Heterogeneous multirobot systems show great potential in complex tasks requiring coordinated hybrid cooperation. However, existing methods that rely on static or task-specific models often lack generalizability across diverse tasks and dynamic environments. This highlights the need for generalizable intelligence that can bridge high-level reasoning with low-level execution across heterogeneous agents. To address this, we propose a hierarchical multimodal framework that integrates a prompted large language model (LLM) with a fine-tuned vision-language model (VLM). At the system level, the LLM performs hierarchical task decomposition and constructs a global semantic map, while the VLM provides semantic perception and object localization, where the proposed GridMask significantly enhances the VLM's spatial accuracy for reliable fine-grained manipulation. The aerial robot leverages this global map to generate semantic paths and guide the ground robot's local navigation and manipulation, ensuring robust coordination even in target-absent or ambiguous scenarios. We validate the framework through extensive simulation and real-world experiments on long-horizon object arrangement tasks, demonstrating zero-shot adaptability, robust semantic navigation, and reliable manipulation in dynamic environments.

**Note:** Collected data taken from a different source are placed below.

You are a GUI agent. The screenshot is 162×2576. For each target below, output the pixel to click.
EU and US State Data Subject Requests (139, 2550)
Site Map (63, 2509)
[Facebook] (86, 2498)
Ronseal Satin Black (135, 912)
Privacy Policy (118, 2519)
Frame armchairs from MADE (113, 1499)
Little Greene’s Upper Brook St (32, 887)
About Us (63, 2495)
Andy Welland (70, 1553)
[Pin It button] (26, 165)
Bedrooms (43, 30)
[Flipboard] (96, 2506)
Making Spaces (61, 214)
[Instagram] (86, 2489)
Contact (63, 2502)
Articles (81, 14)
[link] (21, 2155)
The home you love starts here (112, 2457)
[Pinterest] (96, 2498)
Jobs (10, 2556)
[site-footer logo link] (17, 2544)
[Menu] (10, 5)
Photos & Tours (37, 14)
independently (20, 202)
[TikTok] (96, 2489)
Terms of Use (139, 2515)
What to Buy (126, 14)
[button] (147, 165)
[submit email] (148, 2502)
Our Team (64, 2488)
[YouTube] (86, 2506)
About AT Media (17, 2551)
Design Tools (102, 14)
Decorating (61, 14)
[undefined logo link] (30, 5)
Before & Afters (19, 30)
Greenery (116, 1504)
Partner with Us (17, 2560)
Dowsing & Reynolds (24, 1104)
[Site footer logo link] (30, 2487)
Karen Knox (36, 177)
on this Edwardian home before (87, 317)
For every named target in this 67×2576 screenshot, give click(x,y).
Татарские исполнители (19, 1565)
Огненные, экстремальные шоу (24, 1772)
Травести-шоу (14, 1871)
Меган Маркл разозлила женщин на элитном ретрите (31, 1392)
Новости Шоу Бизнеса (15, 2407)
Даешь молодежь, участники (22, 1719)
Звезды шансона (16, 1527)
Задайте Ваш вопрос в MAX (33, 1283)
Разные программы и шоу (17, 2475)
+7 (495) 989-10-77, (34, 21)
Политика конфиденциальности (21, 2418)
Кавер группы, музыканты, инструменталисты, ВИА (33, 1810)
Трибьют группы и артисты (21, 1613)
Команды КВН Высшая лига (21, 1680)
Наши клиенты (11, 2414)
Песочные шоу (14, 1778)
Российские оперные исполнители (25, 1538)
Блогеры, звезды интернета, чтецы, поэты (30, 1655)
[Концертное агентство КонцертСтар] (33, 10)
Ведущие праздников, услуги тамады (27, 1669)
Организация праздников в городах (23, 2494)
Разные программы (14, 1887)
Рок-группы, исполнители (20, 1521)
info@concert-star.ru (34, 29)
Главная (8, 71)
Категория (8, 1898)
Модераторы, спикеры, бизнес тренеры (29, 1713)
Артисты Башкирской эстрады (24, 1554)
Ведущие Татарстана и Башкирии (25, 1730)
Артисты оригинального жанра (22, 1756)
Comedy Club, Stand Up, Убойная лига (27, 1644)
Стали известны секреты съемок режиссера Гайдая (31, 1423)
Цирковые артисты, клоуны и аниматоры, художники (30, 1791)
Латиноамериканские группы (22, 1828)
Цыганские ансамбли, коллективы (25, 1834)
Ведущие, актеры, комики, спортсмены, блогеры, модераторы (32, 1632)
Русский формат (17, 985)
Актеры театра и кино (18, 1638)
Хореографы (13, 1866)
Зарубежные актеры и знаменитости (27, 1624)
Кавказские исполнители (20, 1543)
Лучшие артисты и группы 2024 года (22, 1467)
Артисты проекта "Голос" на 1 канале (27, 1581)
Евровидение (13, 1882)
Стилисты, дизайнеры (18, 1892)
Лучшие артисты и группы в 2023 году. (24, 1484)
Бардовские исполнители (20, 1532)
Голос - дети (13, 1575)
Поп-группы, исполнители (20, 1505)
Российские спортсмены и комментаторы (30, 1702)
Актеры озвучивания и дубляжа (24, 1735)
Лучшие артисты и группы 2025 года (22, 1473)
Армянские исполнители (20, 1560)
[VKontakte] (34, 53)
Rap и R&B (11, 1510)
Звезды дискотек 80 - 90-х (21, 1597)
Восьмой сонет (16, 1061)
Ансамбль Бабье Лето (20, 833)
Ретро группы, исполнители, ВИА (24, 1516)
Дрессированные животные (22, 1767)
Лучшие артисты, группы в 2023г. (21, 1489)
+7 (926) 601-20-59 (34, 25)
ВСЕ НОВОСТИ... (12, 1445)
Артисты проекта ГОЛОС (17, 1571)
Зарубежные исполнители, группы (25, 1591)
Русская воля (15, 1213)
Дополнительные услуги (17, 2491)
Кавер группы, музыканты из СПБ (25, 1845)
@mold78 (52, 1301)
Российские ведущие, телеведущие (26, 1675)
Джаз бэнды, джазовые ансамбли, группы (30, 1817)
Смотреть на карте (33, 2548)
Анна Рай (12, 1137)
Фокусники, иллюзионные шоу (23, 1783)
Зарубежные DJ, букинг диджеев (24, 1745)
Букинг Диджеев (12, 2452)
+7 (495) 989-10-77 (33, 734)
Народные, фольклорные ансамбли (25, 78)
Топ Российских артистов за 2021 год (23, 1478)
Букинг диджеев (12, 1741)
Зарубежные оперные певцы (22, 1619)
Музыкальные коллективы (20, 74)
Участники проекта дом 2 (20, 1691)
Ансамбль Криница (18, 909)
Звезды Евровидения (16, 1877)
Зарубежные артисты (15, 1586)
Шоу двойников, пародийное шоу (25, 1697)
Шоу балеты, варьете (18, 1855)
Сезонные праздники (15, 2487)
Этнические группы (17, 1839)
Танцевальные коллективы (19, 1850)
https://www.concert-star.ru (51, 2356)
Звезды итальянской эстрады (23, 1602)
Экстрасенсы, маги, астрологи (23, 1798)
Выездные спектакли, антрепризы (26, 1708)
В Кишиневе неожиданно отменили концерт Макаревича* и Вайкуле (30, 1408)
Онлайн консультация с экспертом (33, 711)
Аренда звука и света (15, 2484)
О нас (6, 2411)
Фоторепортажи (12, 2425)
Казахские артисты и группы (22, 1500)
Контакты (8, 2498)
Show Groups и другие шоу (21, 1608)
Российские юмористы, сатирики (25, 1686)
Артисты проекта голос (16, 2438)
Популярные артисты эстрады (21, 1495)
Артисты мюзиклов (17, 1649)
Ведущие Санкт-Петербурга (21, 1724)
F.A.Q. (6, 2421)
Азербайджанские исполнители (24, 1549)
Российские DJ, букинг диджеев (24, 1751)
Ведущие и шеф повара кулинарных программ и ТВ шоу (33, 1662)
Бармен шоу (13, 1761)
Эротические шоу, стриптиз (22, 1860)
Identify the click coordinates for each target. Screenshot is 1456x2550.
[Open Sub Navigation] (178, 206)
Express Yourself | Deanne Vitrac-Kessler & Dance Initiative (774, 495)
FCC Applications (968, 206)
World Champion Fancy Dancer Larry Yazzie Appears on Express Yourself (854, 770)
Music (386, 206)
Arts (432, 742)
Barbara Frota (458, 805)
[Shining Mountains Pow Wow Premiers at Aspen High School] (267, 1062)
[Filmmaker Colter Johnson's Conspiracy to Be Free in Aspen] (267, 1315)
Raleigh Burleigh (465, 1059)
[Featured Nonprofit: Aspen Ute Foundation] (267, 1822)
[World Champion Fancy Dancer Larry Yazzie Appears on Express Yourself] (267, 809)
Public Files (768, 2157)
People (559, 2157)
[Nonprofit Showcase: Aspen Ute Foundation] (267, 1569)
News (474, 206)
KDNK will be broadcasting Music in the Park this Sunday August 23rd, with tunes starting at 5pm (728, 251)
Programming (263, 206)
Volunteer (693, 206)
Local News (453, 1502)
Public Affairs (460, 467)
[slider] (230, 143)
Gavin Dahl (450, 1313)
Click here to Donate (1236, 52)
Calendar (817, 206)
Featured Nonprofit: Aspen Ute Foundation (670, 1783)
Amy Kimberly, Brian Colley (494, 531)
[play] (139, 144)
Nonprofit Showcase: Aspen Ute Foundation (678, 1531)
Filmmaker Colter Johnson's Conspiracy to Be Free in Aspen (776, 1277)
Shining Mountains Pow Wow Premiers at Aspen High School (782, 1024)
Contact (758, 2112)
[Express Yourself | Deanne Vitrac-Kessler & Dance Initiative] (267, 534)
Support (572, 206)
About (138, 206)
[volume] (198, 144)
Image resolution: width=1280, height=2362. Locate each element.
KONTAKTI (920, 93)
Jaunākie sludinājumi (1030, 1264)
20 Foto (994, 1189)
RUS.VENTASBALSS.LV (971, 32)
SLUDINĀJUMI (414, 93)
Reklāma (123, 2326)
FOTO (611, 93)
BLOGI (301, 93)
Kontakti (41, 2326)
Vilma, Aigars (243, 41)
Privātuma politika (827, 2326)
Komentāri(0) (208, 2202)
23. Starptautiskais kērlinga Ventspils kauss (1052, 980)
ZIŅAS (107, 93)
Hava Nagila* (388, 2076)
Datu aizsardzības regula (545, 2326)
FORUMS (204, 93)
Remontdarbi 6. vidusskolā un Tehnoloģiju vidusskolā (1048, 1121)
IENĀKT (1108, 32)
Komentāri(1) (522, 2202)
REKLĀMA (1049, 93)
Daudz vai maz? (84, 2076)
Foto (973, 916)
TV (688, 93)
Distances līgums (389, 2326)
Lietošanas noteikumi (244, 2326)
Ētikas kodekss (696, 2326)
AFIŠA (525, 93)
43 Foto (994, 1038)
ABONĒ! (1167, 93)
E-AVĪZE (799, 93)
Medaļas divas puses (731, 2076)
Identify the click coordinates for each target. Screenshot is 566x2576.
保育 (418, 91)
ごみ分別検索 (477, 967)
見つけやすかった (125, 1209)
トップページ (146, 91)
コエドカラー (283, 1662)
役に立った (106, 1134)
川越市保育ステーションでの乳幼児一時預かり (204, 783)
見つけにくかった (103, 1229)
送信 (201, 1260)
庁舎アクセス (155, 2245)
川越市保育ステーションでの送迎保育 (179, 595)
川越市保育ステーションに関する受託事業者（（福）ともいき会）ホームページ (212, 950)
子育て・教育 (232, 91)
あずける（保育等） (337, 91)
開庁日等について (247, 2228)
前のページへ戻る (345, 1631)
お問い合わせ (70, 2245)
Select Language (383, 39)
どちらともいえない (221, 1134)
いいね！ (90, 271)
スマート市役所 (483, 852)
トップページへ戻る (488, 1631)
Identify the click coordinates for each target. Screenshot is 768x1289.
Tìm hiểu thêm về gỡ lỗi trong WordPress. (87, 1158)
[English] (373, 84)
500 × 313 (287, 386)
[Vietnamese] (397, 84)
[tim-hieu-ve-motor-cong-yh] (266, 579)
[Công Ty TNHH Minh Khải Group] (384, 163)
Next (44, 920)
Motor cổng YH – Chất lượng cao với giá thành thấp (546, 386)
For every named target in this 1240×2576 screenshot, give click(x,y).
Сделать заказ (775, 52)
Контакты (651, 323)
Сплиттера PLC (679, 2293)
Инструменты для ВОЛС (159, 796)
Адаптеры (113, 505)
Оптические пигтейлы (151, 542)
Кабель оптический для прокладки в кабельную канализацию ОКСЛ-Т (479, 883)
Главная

To the best of our knowledge, this work presents the first heterogeneous aerial-ground robotic system that integrates VLM-based perception with LLM-driven reasoning for global high-level task planning and execution.

Paper Structure

This paper contains 33 sections, 10 equations, 10 figures, 8 tables.

Figures (10)

  • Figure 1: Overview of the proposed hierarchical language model framework integrated into an aerial-ground robotic system. In the sub-task "move to (XX, XX)", the aerial robot follows an optimized global path while continuously capturing bird-view images. These images are processed into semantic information that guides the ground robot’s real-time local navigation, implicitly allowing the ground robot to follow the aerial robot’s position.
  • Figure 2: An overview of the workflow for a long-horizon task using the hierarchical MA-LLM framework. The task starts with the instruction: "Assemble the word OK, but do not move K." 1) The LLM decomposes the command and maps sub-tasks to motion functions for the aerial and ground robots. 2) The aerial robot visits multiple viewpoints to collect local maps, which the LLM integrates into a global semantic map. 3) Once the map is ready, both robots coordinate to reach the "O" cube. 4) The aerial robot follows a task-specific global path, while the VLM processes GridMask-enhanced bird-view images. 5) The ground robot uses this semantic input from the VLM to complete its assigned sub-task via local planning.
  • Figure 3: An illustration of the fine-tuning dataset, showing the system prompt, user instruction with GridMask-based bird-view image input, and the ideal output in structured JSON format.
  • Figure 4: A workflow of the quad_construct_map() function. Local semantic maps derived from aerial images are integrated by the LLM to form a semantic map, which is subsequently updated with 15s interval during task execution.
  • Figure 5: Performance comparison of different models based on objects' average Euclidean deviation from ground-truth positions in the image (in grid units).